Although the results of the trials are encouraging, Busetto said, medications may not be the answer for all people.

“I personally believe that these important changes in the therapeutic opportunities for treating obesity will not completely reduce the space for bariatric surgery,” Busetto said. “Maybe we can expect that the use of bariatric surgery in people with low BMI can be reduced, but not in the full spectrum of patients with obesity.”

Busetto cited cost and availability of the agents as two reasons medication may not be an option for everyone. Another factor is intolerance or lack of response to the medication.

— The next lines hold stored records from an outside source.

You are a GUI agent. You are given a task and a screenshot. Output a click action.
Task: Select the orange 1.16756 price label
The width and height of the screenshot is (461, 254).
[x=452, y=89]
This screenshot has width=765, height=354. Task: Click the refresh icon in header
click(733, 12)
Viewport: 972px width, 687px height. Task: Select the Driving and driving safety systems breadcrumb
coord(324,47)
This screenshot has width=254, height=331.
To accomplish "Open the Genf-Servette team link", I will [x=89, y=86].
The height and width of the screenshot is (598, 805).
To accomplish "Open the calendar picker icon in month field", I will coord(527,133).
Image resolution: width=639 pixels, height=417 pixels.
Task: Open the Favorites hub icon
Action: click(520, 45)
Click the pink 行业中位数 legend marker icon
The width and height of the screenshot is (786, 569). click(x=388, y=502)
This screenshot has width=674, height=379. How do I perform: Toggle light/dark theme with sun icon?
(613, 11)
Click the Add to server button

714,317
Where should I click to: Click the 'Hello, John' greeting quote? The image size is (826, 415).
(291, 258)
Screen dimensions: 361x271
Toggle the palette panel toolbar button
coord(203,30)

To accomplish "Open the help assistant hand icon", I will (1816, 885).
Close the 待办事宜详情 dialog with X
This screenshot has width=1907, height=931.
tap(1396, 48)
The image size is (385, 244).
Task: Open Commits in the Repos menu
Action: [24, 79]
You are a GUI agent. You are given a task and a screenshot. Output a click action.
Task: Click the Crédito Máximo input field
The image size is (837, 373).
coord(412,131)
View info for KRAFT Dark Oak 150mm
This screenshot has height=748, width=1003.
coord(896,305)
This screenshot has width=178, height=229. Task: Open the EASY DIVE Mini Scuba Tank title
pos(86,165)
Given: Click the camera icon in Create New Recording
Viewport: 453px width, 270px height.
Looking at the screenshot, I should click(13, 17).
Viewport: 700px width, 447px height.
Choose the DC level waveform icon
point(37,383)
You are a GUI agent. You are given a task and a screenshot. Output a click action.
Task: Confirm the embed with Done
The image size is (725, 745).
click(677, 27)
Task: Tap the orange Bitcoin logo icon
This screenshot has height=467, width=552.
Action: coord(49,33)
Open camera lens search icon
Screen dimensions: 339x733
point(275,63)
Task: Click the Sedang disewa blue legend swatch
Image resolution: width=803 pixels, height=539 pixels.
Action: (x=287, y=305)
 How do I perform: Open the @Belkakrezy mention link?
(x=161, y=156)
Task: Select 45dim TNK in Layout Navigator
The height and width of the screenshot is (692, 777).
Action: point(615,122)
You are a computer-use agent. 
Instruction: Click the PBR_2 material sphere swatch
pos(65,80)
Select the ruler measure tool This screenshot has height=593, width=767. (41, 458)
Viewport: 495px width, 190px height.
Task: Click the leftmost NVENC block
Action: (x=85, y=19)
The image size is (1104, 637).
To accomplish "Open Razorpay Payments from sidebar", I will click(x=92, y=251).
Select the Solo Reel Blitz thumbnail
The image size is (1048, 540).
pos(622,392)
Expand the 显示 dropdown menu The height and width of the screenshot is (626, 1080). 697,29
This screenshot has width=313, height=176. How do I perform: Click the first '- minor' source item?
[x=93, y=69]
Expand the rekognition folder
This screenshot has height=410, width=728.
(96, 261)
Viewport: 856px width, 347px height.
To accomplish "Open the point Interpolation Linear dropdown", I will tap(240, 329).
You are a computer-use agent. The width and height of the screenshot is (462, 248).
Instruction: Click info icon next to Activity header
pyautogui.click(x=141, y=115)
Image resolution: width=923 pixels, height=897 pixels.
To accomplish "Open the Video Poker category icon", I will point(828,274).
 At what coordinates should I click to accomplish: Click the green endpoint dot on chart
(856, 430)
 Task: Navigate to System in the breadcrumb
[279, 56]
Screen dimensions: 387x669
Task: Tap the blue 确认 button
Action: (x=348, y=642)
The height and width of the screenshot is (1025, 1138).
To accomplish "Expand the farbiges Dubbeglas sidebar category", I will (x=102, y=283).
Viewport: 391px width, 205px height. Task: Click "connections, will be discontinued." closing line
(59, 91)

The solution for some people with obesity may be combining bariatric surgery with pharmacotherapy. A study published in The Lancet Diabetes & Endocrinology in 2019 randomly assigned adults who had persistent or recurrent type 2 diabetes 1 year after bariatric surgery to once-daily liraglutide 1.8 mg (Saxenda, Novo Nordisk) or placebo. The liraglutide group had a greater decline in HbA1c and body weight at 26 weeks compared with placebo.

Another study published in JAMA Surgery in 2023 randomly assigned adults who experienced 20% or less weight loss with bariatric surgery at 1 year to once-daily liraglutide 3 mg or placebo along with lifestyle therapy for 24 weeks. Adults receiving liraglutide lost 8.82% of their body weight vs. a 0.54% weight loss for the placebo group (P < .001).

Busetto said bariatric surgery can lower the risk for all-cause mortality for adults, but prescribing medication after surgery may reduce the risk even further. Data from the SELECT trial published in The New England Journal of Medicine showed that semaglutide was associated with a lower risk of CV events (HR = 0.8; 95% CI, 0.72-0.9) and all-cause mortality (HR = 0.81; 95% CI, 0.71-0.93) than placebo for adults with obesity.

“This raised the possibility that in order to improve life expectancy and to prevent major outcomes like CV events, the combination of bariatric surgery and anti-obesity medication will be the most effective combinations,” Busetto said. “At the end, our aim is not weight loss. Our aim is treat obesity to a target in order to provide benefits.”

References:

Jastreboff AM, et al. N Engl J Med. 2022;doi:10.1056/NEJMoa2206038.

Jastreboff AM, et al. N Engl J Med. 2023;doi:10.1056/NEJMoa2301972.

Lincoff AM, et al. N Engl J Med. 2023;doi:10.1056/NEJMoa2307563.

Miras AD, et al. Lancet Diabetes Endocrinol. 2019;doi:10.1016/S2213-8587(19)30157-3.

Mok J, et al. JAMA Surg. 2023;doi:10.1001/jamasurg.2023.2930.

Sjöström L. J Intern Med. 2013;doi:10.1111/joim.12012.

Wilding JPH, et al. N Engl J Med. 2021;doi:10.1056/NEJMoa2032183.